The 38-year-old Sussex bowler made further history by winning her first-round match before being beaten by Robert Weale. Ashby, twice the women's world indoor champion, had appeared live on air before her second-round match and rebuked BBC TV's Breakfast sports presenter Chris Hollins for offering encouragement to her first-round opponent, Mark McMahon of Australia, earlier in the week. She also made the presenter agree to wear a dress on the show if she progressed further.
Thankfully for Hollins, Weale prevailed. But further male embarrassment seems assured as the likes of Monkhouse and Ashby start to make their talents tell in an event which is one of the most even possible as far as the sexes are concerned. At 26, Monkhouse, an amiable and composed PE teacher from Grimsby, has established herself as one of the leading women in the world game.

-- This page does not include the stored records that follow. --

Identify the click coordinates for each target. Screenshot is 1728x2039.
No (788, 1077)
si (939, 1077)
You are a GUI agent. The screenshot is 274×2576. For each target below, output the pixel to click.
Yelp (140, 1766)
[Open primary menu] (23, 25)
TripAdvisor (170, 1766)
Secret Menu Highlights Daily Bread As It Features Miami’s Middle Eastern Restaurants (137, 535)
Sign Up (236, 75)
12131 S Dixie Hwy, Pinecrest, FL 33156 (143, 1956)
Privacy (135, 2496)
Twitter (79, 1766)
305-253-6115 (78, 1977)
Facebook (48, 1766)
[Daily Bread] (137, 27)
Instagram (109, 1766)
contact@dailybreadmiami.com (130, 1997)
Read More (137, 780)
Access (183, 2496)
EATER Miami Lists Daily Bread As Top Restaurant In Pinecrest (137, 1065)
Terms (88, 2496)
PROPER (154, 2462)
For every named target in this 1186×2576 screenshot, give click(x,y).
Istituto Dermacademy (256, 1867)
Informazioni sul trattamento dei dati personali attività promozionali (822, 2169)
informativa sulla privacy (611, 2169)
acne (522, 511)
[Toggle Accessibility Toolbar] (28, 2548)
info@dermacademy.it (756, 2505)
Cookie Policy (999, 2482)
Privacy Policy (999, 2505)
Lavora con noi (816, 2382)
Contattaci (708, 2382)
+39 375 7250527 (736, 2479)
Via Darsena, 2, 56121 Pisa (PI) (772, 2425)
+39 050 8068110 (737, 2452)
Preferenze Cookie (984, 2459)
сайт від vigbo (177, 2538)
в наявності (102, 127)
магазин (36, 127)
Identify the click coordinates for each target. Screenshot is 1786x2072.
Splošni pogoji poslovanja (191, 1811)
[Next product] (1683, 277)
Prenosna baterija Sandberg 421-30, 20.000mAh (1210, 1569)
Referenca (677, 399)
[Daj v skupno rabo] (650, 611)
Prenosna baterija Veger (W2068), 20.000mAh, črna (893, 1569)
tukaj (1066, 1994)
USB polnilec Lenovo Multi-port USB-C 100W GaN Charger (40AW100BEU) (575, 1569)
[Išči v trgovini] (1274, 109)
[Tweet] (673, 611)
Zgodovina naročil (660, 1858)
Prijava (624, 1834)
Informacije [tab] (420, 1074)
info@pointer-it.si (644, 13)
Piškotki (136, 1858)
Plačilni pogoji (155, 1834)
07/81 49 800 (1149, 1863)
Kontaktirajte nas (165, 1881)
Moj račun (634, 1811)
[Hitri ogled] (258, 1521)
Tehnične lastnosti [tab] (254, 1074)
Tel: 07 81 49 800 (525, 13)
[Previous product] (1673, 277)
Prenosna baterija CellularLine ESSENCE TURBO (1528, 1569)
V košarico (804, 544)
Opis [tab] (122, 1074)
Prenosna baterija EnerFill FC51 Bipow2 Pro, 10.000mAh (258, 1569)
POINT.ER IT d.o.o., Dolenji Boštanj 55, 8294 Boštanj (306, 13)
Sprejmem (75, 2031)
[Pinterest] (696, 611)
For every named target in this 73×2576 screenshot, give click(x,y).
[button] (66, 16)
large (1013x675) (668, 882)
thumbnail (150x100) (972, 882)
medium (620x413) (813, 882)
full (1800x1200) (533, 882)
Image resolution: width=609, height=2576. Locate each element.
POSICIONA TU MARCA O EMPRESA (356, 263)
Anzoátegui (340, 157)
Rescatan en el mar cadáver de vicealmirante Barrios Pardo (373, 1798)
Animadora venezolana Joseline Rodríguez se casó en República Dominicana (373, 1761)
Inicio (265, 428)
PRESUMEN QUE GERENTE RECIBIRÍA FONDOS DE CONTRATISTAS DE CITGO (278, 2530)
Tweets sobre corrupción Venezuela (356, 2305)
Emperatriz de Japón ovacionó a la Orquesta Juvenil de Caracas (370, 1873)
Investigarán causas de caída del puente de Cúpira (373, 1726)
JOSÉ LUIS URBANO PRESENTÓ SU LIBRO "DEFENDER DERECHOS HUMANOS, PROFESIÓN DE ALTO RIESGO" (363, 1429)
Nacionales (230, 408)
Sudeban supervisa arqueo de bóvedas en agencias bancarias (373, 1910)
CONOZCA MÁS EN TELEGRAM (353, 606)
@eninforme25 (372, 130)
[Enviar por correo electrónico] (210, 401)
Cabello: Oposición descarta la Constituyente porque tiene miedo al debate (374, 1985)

Next month she will travel to Melbourne to begin preparations for the Commonwealth Games, where she will seek to add to the bronze medal she won in Manchester four years ago. But her fixture this week at the Potters Holidays complex in Norfolk was one for which she had been preparing ever since she was a 14-year-old. On the eve of competing with her mother, Christine, in the final of the England Triples Championships, she announced that her ambition was to play on the portable rink in the World Bowls Tour's Open World Championship.
She earned that right after eight years of trying in September by winning five consecutive matches, all against men, in one of the event's qualifying tournaments. Although she was not the first woman to take part - Israel's Ruthy Gilor appeared in last year's event as a late replacement - she was the first to earn her place.
Naturally her mother, with whom she won the national mother-and-daughter title last year, was watching her big moment. But such was the intensity of the occasion that Monkhouse did not once look up to her in the gallery above one end of the rink.
"Although I felt more nervous before the game than I did once it started, I didn't want to look at my Mum, which is quite astonishing because usually I will flick my eyes up at her from time to time," Monkhouse said. "But this was something new for me. It's been a long time that I've wanted to do this, and you've got to make the most of it. I was so near. I had a chance to kill the game off in the second end of the tie-break, but then that was it. Gone. I enjoyed the game, though. And it's not often I say that when I lose, because winning is a big thing for me."
In a hushed hall where the only sounds were the rumble of air conditioning and the occasional tapping of sticks as latecomers among the predominantly elderly spectators made their way in from the communal restaurant, Monkhouse, her chin thrusting forward determinedly, looked a likely winner on more than one occasion. A crashing shot with her final delivery of the first set turned a 5-6 deficit into a 7-6 result and was greeted with bowls's version of uproar - warm applause.
Newman, an old friend from the last Commonwealth Games training camp, responded with a rueful smile, but raised his game to take the match to a tie-break by winning the second set 11-2.
At 1-0 down in the tie-break, he responded again to rescue the next end with his last delivery and Monkhouse could not earn what would have been the decisive advantage with her final bowl. Newman then dominated the final end before being rewarded by a bright smile and a peck on the cheek from his opponent - something of a rarity, one fancies.
Meanwhile Monkhouse and her mother were contemplating the three-and-a-half hour drive back to Grimsby, where Amy, a PE teacher at Tollbar Business and Enterprise College, was due to take an A-level sports theory class yesterday morning. The topic pupils are engaged on this term is the Nature and Development of the Elite Performer. They will be benefiting from some excellent first-hand input.